++++ Source material ++++
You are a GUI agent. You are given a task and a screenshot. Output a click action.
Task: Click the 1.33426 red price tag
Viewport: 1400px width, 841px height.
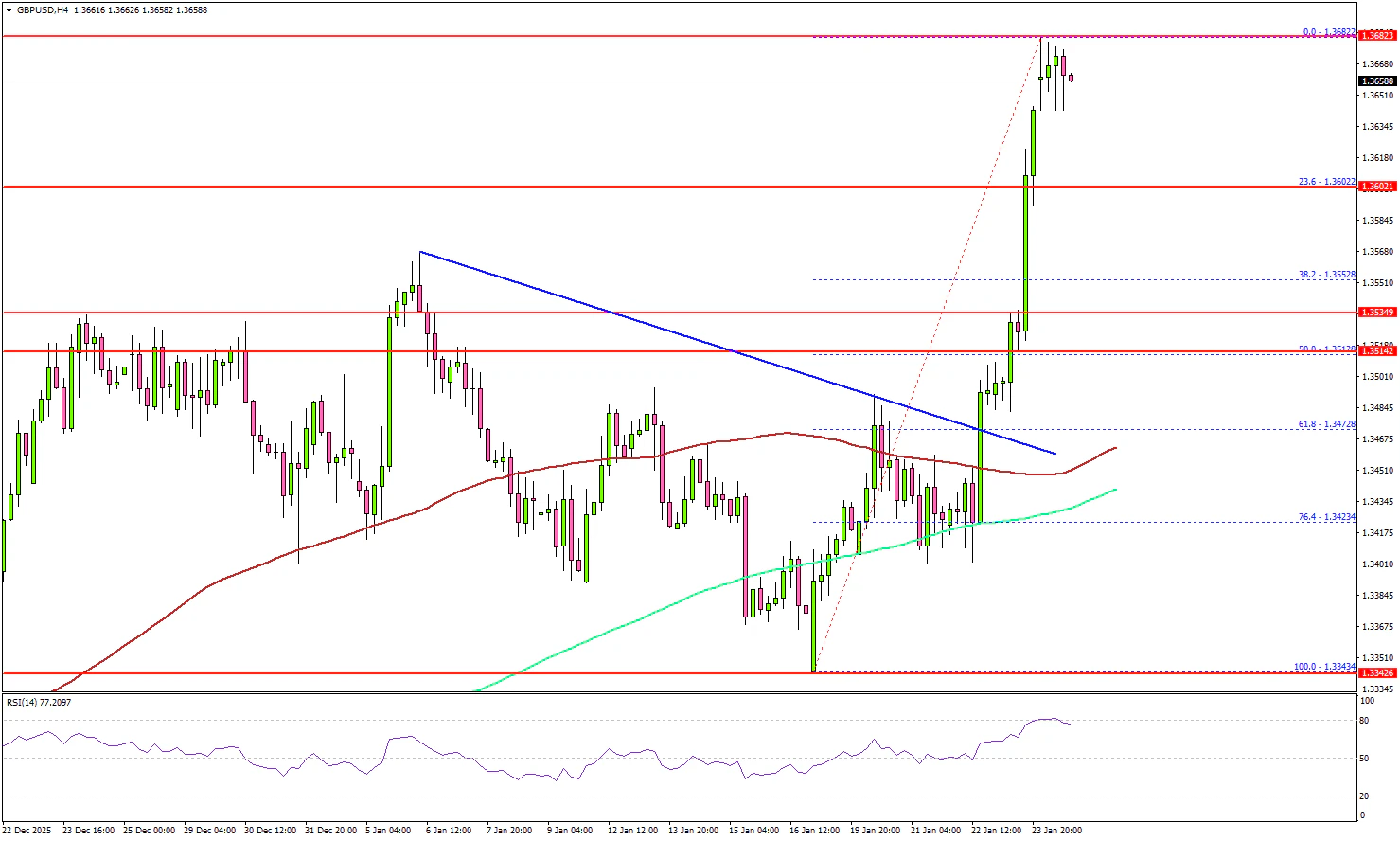[x=1376, y=673]
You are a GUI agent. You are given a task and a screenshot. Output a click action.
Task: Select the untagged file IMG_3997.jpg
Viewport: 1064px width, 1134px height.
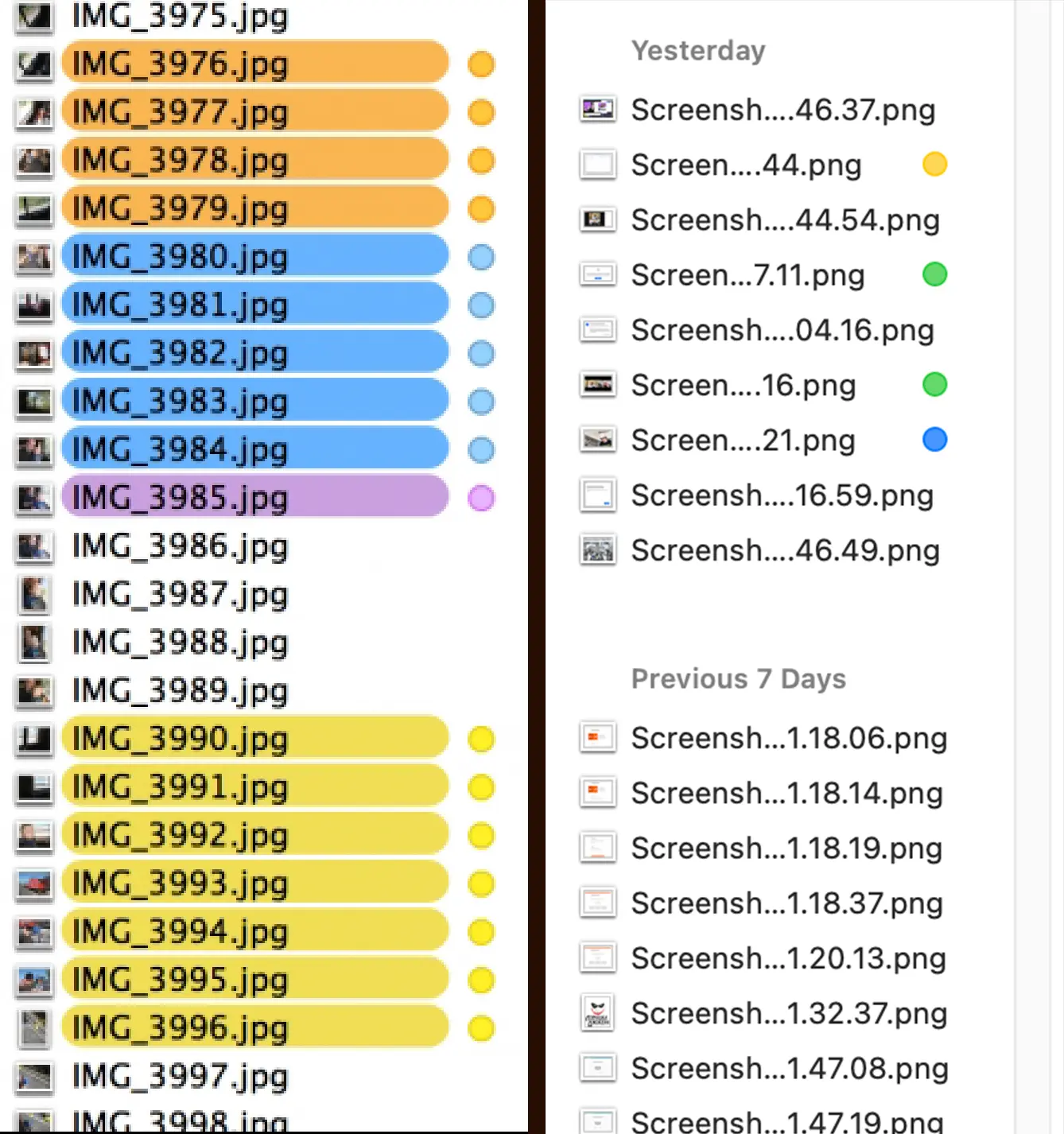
++++
#### Aim of the task
Each line from the one that contains "Task: Click the 1.33426 red price tag" to the end of the listing must be quoted exactly; no other line and no picture belongs in the copy.

#### Result for this exercise
Task: Click the 1.33426 red price tag
Viewport: 1400px width, 841px height.
[x=1376, y=673]
You are a GUI agent. You are given a task and a screenshot. Output a click action.
Task: Select the untagged file IMG_3997.jpg
Viewport: 1064px width, 1134px height.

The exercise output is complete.